My first concern was that this would be a shameless cash-in, but Iggulden treats the material and the period with the same respect and diligence that he did before. My other concern was that this would continue beyond Caesar’s life and dilute the series. It was also clear that this would not be the start of a new series but more like an epilogue to Caesar’s story. Again, I was pleased with this. After all, Emperor is the story of Gaius Julius Caesar.

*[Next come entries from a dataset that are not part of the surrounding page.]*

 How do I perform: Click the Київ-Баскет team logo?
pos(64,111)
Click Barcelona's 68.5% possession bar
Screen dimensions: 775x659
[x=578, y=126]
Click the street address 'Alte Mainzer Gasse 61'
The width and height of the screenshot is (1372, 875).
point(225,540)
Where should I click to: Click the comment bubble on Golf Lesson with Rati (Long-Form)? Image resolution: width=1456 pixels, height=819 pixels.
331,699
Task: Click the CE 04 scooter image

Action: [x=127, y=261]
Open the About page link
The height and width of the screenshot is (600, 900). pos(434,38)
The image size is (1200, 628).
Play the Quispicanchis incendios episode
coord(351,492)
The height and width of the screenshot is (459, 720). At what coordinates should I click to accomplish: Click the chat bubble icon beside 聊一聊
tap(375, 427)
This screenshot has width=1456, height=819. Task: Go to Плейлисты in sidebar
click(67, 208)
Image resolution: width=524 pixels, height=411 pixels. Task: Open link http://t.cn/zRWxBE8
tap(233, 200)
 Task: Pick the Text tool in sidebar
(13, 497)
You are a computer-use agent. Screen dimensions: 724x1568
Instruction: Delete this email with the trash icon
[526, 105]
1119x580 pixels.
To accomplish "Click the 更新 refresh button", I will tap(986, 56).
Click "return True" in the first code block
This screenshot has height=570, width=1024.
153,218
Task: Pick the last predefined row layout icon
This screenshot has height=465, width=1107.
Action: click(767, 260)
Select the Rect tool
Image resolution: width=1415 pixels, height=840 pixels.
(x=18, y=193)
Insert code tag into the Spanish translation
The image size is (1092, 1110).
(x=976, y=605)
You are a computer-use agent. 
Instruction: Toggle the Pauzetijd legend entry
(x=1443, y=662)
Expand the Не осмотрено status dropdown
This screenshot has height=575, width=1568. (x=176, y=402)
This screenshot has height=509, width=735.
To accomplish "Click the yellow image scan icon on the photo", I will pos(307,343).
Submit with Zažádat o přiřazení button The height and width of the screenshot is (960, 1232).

In an odd way, it fulfils exactly that. Julius Caesar does not feature (of course) but it remains his story nonetheless. It is not even about Octavian, but about the actions he took against the group of men who assassinated his adopted father. The book ends with the death of Brutus and with the triumvirate intact. In this, Iggulden has clearly drawn a line under the series in demonstrating his determination for it to remain Caesar’s story. He could easily have written about Octavian’s rise to power, his civil war with Marc Antony and declaration as the first emperor, but chose not to do so.
Some have criticised leaving out this element, complaining that it ends too early and doesn’t go enough into Octavian’s story enough. Respectfully, I disagree in the strongest possible terms. This is not Octavian’s story, but that of Gaius Julius Caesar. It makes perfect sense to end the story where he did.
Iggulden’s work is always easy on the eye but full of detail. He is a master storyteller of the historical fiction genre. Nothing has changed. Historical fiction is often not quite as gripping or flows well as it should. Again, Iggulden bucks this trend with ease. At 450 pages it is an average novel length too, going against the trend for 1200 word tomes bogged down in too much detail and too little story. Great job!
Should you read this? Not as a stand alone. Ultimately, you will find it unsatisfying to cover such a short (yet pivotal) period of Octavian’s life. It is book 5 in a series so if you read the first four, you should certainly read this.